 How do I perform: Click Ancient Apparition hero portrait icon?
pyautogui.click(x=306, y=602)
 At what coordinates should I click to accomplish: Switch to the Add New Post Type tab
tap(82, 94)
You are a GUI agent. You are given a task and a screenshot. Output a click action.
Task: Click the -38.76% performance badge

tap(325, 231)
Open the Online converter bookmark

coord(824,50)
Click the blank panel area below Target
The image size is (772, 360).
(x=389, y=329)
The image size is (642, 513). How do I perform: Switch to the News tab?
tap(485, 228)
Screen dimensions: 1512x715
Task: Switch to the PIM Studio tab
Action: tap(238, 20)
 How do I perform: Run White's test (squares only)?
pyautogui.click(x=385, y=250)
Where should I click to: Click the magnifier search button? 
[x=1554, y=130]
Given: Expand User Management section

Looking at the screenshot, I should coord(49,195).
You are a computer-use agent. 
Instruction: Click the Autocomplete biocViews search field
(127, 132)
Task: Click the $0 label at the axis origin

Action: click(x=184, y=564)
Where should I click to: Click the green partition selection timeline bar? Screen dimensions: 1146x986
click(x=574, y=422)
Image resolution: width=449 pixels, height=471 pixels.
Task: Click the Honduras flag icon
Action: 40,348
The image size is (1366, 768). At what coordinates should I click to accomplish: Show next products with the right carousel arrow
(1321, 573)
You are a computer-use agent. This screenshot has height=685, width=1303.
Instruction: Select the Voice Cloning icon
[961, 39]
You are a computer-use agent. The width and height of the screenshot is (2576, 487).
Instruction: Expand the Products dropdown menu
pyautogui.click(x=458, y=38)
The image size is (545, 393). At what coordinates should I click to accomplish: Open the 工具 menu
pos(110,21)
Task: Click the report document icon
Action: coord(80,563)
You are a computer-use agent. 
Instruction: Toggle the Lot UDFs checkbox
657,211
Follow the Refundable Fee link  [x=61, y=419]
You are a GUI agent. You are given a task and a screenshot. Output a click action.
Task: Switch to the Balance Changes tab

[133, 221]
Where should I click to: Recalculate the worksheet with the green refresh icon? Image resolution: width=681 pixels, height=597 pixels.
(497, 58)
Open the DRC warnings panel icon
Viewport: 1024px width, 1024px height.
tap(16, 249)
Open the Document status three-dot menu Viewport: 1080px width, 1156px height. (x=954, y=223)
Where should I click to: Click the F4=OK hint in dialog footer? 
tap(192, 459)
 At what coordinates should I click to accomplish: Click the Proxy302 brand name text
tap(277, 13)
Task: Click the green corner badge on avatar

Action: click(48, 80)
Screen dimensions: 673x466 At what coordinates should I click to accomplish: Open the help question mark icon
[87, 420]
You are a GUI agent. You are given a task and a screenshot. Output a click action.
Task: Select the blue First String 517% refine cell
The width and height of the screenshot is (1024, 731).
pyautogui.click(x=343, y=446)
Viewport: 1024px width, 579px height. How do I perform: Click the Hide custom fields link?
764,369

##############################

Using the listing, filter for "computer" and return the matching lines.

You are a computer-use agent. 
You are a computer-use agent. This screenshot has height=685, width=1303.
You are a computer-use agent. The width and height of the screenshot is (2576, 487).
You are a computer-use agent. 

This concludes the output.